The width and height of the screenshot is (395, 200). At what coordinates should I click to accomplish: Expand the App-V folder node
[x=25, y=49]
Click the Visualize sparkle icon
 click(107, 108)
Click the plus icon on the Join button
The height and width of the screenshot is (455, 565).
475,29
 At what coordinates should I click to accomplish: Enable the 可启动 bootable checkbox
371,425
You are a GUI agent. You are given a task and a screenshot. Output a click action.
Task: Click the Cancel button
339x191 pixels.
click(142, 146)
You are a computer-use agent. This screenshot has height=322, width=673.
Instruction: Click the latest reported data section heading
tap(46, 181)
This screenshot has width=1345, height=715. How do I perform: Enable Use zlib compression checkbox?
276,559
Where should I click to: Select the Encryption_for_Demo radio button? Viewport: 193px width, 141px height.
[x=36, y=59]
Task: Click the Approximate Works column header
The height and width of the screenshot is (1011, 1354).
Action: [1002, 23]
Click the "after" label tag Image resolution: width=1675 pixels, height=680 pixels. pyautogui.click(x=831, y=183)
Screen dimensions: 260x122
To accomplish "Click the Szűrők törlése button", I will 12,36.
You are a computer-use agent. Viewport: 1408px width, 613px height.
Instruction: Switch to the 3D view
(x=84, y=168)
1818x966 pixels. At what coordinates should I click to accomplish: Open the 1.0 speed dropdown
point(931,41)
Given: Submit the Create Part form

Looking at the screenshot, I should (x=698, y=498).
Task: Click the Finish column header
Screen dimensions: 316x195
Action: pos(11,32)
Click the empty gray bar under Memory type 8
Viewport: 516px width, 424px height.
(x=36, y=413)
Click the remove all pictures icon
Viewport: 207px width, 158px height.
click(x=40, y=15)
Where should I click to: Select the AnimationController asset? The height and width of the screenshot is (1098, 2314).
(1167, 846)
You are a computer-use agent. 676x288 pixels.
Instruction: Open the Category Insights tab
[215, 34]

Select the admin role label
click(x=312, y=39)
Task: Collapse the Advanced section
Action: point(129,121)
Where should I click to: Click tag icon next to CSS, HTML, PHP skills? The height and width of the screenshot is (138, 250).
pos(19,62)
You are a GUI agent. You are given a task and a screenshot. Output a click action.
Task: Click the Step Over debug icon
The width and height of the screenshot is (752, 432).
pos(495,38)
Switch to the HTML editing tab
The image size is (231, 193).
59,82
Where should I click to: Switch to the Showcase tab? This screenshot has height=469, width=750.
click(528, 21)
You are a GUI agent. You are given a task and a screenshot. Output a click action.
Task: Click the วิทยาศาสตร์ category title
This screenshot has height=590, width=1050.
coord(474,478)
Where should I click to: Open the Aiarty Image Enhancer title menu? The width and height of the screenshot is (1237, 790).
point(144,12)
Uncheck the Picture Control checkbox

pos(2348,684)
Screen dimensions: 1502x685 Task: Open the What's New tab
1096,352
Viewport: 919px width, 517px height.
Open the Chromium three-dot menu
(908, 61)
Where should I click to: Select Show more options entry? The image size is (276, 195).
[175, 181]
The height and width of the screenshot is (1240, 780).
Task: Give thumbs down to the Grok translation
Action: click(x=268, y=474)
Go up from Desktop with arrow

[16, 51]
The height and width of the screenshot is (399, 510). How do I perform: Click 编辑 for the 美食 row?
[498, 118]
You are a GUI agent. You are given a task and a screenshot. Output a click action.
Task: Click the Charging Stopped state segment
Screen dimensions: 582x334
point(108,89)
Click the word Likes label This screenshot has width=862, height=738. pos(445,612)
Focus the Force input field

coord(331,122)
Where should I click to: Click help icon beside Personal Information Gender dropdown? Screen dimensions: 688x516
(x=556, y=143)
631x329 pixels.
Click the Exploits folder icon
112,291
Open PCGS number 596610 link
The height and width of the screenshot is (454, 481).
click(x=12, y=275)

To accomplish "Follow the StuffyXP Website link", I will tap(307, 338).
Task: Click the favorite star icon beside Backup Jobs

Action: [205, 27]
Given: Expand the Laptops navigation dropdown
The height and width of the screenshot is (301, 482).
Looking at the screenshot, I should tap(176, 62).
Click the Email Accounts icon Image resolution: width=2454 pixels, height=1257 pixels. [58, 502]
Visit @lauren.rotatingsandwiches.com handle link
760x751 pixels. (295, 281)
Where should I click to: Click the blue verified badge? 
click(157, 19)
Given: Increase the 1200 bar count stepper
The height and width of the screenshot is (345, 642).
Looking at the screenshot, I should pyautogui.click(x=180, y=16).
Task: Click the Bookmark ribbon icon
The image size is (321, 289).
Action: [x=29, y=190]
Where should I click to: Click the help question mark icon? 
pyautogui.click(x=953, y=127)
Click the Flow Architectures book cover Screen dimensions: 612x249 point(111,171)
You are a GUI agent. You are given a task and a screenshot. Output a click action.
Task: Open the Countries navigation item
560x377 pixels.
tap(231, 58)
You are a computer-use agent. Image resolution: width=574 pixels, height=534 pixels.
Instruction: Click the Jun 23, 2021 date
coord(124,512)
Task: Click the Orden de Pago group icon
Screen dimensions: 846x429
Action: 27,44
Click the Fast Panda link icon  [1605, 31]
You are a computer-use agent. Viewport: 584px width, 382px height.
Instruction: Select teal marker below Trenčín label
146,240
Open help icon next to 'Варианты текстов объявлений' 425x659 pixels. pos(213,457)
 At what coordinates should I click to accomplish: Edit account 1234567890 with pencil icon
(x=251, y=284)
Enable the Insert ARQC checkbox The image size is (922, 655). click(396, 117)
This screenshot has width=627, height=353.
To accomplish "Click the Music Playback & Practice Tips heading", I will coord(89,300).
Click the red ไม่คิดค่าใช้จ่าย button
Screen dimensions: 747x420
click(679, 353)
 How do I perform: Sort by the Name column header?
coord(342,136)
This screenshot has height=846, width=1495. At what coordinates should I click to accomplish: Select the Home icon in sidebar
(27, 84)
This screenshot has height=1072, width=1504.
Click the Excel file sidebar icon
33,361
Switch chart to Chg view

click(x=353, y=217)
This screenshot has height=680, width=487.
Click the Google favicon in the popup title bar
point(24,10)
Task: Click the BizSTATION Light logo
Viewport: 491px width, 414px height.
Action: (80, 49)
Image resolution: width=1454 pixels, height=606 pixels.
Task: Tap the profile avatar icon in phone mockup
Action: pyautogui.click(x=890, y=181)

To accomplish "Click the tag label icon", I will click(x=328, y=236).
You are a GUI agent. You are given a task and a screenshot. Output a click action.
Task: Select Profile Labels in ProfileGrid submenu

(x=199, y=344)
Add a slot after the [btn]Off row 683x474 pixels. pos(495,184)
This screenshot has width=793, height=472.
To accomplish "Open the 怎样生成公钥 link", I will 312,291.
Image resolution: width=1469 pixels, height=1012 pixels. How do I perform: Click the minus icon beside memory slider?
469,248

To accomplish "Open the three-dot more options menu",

——————————

*Exercise:* Return all of the records above exactly as they stand, line for line.

*Response to this task:*
The width and height of the screenshot is (395, 200). At what coordinates should I click to accomplish: Expand the App-V folder node
[x=25, y=49]
Click the Visualize sparkle icon
 click(107, 108)
Click the plus icon on the Join button
The height and width of the screenshot is (455, 565).
475,29
 At what coordinates should I click to accomplish: Enable the 可启动 bootable checkbox
371,425
You are a GUI agent. You are given a task and a screenshot. Output a click action.
Task: Click the Cancel button
339x191 pixels.
click(142, 146)
You are a computer-use agent. This screenshot has height=322, width=673.
Instruction: Click the latest reported data section heading
tap(46, 181)
This screenshot has width=1345, height=715. How do I perform: Enable Use zlib compression checkbox?
276,559
Where should I click to: Select the Encryption_for_Demo radio button? Viewport: 193px width, 141px height.
[x=36, y=59]
Task: Click the Approximate Works column header
The height and width of the screenshot is (1011, 1354).
Action: [1002, 23]
Click the "after" label tag Image resolution: width=1675 pixels, height=680 pixels. pyautogui.click(x=831, y=183)
Screen dimensions: 260x122
To accomplish "Click the Szűrők törlése button", I will 12,36.
You are a computer-use agent. Viewport: 1408px width, 613px height.
Instruction: Switch to the 3D view
(x=84, y=168)
1818x966 pixels. At what coordinates should I click to accomplish: Open the 1.0 speed dropdown
point(931,41)
Given: Submit the Create Part form

Looking at the screenshot, I should (x=698, y=498).
Task: Click the Finish column header
Screen dimensions: 316x195
Action: pos(11,32)
Click the empty gray bar under Memory type 8
Viewport: 516px width, 424px height.
(x=36, y=413)
Click the remove all pictures icon
Viewport: 207px width, 158px height.
click(x=40, y=15)
Where should I click to: Select the AnimationController asset? The height and width of the screenshot is (1098, 2314).
(1167, 846)
You are a computer-use agent. 676x288 pixels.
Instruction: Open the Category Insights tab
[215, 34]

Select the admin role label
click(x=312, y=39)
Task: Collapse the Advanced section
Action: point(129,121)
Where should I click to: Click tag icon next to CSS, HTML, PHP skills? The height and width of the screenshot is (138, 250).
pos(19,62)
You are a GUI agent. You are given a task and a screenshot. Output a click action.
Task: Click the Step Over debug icon
The width and height of the screenshot is (752, 432).
pos(495,38)
Switch to the HTML editing tab
The image size is (231, 193).
59,82
Where should I click to: Switch to the Showcase tab? This screenshot has height=469, width=750.
click(528, 21)
You are a GUI agent. You are given a task and a screenshot. Output a click action.
Task: Click the วิทยาศาสตร์ category title
This screenshot has height=590, width=1050.
coord(474,478)
Where should I click to: Open the Aiarty Image Enhancer title menu? The width and height of the screenshot is (1237, 790).
point(144,12)
Uncheck the Picture Control checkbox

pos(2348,684)
Screen dimensions: 1502x685 Task: Open the What's New tab
1096,352
Viewport: 919px width, 517px height.
Open the Chromium three-dot menu
(908, 61)
Where should I click to: Select Show more options entry? The image size is (276, 195).
[175, 181]
The height and width of the screenshot is (1240, 780).
Task: Give thumbs down to the Grok translation
Action: click(x=268, y=474)
Go up from Desktop with arrow

[16, 51]
The height and width of the screenshot is (399, 510). How do I perform: Click 编辑 for the 美食 row?
[498, 118]
You are a GUI agent. You are given a task and a screenshot. Output a click action.
Task: Click the Charging Stopped state segment
Screen dimensions: 582x334
point(108,89)
Click the word Likes label This screenshot has width=862, height=738. pos(445,612)
Focus the Force input field

coord(331,122)
Where should I click to: Click help icon beside Personal Information Gender dropdown? Screen dimensions: 688x516
(x=556, y=143)
631x329 pixels.
Click the Exploits folder icon
112,291
Open PCGS number 596610 link
The height and width of the screenshot is (454, 481).
click(x=12, y=275)

To accomplish "Follow the StuffyXP Website link", I will tap(307, 338).
Task: Click the favorite star icon beside Backup Jobs

Action: [205, 27]
Given: Expand the Laptops navigation dropdown
The height and width of the screenshot is (301, 482).
Looking at the screenshot, I should tap(176, 62).
Click the Email Accounts icon Image resolution: width=2454 pixels, height=1257 pixels. [58, 502]
Visit @lauren.rotatingsandwiches.com handle link
760x751 pixels. (295, 281)
Where should I click to: Click the blue verified badge? 
click(157, 19)
Given: Increase the 1200 bar count stepper
The height and width of the screenshot is (345, 642).
Looking at the screenshot, I should pyautogui.click(x=180, y=16).
Task: Click the Bookmark ribbon icon
The image size is (321, 289).
Action: [x=29, y=190]
Where should I click to: Click the help question mark icon? 
pyautogui.click(x=953, y=127)
Click the Flow Architectures book cover Screen dimensions: 612x249 point(111,171)
You are a GUI agent. You are given a task and a screenshot. Output a click action.
Task: Open the Countries navigation item
560x377 pixels.
tap(231, 58)
You are a computer-use agent. Image resolution: width=574 pixels, height=534 pixels.
Instruction: Click the Jun 23, 2021 date
coord(124,512)
Task: Click the Orden de Pago group icon
Screen dimensions: 846x429
Action: 27,44
Click the Fast Panda link icon  [1605, 31]
You are a computer-use agent. Viewport: 584px width, 382px height.
Instruction: Select teal marker below Trenčín label
146,240
Open help icon next to 'Варианты текстов объявлений' 425x659 pixels. pos(213,457)
 At what coordinates should I click to accomplish: Edit account 1234567890 with pencil icon
(x=251, y=284)
Enable the Insert ARQC checkbox The image size is (922, 655). click(396, 117)
This screenshot has width=627, height=353.
To accomplish "Click the Music Playback & Practice Tips heading", I will coord(89,300).
Click the red ไม่คิดค่าใช้จ่าย button
Screen dimensions: 747x420
click(679, 353)
 How do I perform: Sort by the Name column header?
coord(342,136)
This screenshot has height=846, width=1495. At what coordinates should I click to accomplish: Select the Home icon in sidebar
(27, 84)
This screenshot has height=1072, width=1504.
Click the Excel file sidebar icon
33,361
Switch chart to Chg view

click(x=353, y=217)
This screenshot has height=680, width=487.
Click the Google favicon in the popup title bar
point(24,10)
Task: Click the BizSTATION Light logo
Viewport: 491px width, 414px height.
Action: (80, 49)
Image resolution: width=1454 pixels, height=606 pixels.
Task: Tap the profile avatar icon in phone mockup
Action: pyautogui.click(x=890, y=181)

To accomplish "Click the tag label icon", I will click(x=328, y=236).
You are a GUI agent. You are given a task and a screenshot. Output a click action.
Task: Select Profile Labels in ProfileGrid submenu

(x=199, y=344)
Add a slot after the [btn]Off row 683x474 pixels. pos(495,184)
This screenshot has width=793, height=472.
To accomplish "Open the 怎样生成公钥 link", I will 312,291.
Image resolution: width=1469 pixels, height=1012 pixels. How do I perform: Click the minus icon beside memory slider?
469,248

To accomplish "Open the three-dot more options menu",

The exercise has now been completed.